It does make me wonder why the results need publishing anyway? Leave it to schools to publish in their own websites if they want
But it’s okay because they’ll know how to present a verb in its progressive, perfect, passive and subjunctive form.
To set “standards”. Testing them isn’t going to make more children read sooner and learn their tables quicker.
It'd be interesting to know the percent of kids that retain the information post KS2 and into adulthood. Like phonics, the children actually learn bona fide linguistical terminology (phonemes, graphemes, split digraphs etc).
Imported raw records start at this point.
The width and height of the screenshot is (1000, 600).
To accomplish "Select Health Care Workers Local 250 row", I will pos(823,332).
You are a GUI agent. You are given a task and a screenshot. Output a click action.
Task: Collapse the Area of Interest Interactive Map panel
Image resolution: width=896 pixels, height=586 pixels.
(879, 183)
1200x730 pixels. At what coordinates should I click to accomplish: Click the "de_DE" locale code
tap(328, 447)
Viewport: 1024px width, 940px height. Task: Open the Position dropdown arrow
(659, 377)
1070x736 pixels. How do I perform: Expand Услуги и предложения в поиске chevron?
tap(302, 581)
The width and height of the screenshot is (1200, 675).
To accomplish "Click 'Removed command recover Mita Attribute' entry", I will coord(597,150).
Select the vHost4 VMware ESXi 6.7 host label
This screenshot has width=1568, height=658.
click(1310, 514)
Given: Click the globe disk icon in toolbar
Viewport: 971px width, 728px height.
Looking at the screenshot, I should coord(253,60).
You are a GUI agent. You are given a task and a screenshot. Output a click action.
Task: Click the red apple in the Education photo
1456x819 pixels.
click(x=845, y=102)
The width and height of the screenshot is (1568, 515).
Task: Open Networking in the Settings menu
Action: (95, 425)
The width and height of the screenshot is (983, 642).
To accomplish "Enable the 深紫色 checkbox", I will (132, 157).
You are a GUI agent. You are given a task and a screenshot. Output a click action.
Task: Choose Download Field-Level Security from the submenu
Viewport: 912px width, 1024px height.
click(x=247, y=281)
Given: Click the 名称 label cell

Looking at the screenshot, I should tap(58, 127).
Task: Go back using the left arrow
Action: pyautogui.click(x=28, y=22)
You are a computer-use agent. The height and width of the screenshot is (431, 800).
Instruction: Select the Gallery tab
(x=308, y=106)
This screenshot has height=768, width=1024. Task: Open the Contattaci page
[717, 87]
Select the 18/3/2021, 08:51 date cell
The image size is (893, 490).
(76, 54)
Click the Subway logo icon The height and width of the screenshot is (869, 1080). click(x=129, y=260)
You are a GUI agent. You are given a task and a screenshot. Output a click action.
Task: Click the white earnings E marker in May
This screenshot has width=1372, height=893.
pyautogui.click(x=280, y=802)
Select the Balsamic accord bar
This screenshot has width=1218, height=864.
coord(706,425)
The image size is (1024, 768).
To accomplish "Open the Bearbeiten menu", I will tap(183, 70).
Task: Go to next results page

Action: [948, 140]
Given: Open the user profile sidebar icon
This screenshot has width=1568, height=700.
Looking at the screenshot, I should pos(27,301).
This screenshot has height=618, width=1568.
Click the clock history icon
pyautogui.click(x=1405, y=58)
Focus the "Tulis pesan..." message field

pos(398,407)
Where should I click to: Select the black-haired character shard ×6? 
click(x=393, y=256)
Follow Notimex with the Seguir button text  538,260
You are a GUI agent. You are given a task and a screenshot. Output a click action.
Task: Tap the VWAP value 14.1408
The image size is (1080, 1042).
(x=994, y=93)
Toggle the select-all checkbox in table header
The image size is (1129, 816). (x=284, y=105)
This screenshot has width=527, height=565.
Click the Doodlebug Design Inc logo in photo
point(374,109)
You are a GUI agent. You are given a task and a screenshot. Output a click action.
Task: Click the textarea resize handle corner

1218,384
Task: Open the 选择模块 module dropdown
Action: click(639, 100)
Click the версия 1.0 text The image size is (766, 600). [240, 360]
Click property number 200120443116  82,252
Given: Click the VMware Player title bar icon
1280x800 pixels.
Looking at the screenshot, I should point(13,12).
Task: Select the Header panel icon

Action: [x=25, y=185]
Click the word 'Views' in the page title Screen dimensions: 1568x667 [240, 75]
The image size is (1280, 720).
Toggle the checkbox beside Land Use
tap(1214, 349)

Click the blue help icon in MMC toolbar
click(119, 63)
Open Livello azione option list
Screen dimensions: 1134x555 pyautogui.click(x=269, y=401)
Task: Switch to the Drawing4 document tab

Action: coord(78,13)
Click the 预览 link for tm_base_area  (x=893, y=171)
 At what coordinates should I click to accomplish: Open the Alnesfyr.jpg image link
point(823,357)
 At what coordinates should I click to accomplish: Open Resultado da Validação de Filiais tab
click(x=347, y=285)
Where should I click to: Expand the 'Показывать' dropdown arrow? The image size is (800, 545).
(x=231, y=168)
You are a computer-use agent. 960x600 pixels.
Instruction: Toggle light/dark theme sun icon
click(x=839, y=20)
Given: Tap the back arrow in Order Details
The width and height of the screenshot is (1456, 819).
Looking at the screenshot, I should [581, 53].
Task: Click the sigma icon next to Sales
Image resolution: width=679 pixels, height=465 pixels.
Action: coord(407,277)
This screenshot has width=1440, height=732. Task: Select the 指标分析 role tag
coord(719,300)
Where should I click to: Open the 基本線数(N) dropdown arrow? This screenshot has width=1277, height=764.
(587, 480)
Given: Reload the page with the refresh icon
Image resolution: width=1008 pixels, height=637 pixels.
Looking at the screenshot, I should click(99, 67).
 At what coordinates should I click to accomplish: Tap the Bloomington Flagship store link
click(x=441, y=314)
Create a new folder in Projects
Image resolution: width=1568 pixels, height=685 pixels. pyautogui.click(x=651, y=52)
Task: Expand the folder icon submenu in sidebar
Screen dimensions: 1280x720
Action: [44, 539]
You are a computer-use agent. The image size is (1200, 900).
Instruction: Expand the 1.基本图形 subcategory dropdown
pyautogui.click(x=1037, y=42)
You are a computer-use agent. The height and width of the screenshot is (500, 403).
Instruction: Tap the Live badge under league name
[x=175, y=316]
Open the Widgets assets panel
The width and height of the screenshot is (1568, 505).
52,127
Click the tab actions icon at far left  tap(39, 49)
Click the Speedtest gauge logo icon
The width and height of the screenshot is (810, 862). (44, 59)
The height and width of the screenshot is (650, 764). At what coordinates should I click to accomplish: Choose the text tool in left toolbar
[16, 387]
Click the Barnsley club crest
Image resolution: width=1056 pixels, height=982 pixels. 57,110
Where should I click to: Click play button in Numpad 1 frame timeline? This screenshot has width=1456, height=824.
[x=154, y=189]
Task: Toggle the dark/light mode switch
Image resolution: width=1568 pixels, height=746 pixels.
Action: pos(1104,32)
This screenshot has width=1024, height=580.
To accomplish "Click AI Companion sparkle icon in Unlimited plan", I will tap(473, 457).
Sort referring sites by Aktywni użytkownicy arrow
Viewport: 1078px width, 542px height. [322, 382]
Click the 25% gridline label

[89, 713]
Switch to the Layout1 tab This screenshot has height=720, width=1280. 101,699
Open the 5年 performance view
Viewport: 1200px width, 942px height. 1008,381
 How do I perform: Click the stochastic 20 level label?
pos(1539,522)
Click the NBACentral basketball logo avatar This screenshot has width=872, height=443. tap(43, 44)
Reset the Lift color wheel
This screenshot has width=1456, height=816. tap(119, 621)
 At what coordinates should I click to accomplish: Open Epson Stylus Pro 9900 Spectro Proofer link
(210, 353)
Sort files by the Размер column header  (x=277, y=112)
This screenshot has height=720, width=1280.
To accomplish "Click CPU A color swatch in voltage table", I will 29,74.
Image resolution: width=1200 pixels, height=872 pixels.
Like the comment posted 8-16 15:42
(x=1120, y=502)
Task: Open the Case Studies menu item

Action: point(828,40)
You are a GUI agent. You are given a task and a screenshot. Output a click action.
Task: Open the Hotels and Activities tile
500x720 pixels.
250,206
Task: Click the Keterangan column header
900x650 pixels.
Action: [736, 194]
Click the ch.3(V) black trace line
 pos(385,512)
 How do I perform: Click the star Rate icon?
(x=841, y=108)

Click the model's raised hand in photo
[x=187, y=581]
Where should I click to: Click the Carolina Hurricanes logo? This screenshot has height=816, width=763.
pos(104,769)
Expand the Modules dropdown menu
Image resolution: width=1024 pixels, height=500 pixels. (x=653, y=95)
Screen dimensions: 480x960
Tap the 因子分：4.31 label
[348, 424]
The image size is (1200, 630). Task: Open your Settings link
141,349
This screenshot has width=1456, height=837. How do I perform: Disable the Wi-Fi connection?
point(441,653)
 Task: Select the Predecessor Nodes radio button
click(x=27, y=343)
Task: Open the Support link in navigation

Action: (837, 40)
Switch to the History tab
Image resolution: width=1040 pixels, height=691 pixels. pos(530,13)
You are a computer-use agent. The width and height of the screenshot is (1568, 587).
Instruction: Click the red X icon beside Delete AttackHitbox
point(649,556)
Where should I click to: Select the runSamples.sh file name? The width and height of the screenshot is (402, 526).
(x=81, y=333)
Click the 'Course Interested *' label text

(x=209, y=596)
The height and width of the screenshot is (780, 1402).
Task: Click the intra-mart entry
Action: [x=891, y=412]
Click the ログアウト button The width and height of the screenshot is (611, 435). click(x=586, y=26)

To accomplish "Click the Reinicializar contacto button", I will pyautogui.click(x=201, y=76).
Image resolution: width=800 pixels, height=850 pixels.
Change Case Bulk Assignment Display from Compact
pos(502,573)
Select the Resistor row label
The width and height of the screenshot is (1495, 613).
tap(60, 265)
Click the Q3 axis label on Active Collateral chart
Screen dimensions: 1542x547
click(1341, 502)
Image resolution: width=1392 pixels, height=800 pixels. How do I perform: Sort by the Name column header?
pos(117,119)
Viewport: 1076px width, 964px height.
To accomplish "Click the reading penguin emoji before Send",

Secondary schools complain that when the children go to them, they don’t know half and a quarter of what they did (or apparently did) to pass the SATs. It’s blamed on some schools stopping traditional teaching of reading, writing and maths post-SATs. So if some children are forgetting things after one half term (plus the six weeks holidays), then they certainly won’t be retaining a whole lot into adulthood of the things not touched upon again in KS3 (like a lot of the grammar content).
My 6 year old comes home telling me things I might have known at one point but have no ****ing idea what she’s waffling on about.
Thank you. You've given me a better understanding. Misdirected use of resources. "Worth their salt" perhaps suggests there may be a degree of inadequacy in the teaching levels and/or too much pressure on the teachers themselves ?
No problem and thank you. To clarify, I meant that a good teacher will know these things through the work they do in the classroom, without needing the artificial extremity of high-stakes testing being the defining point.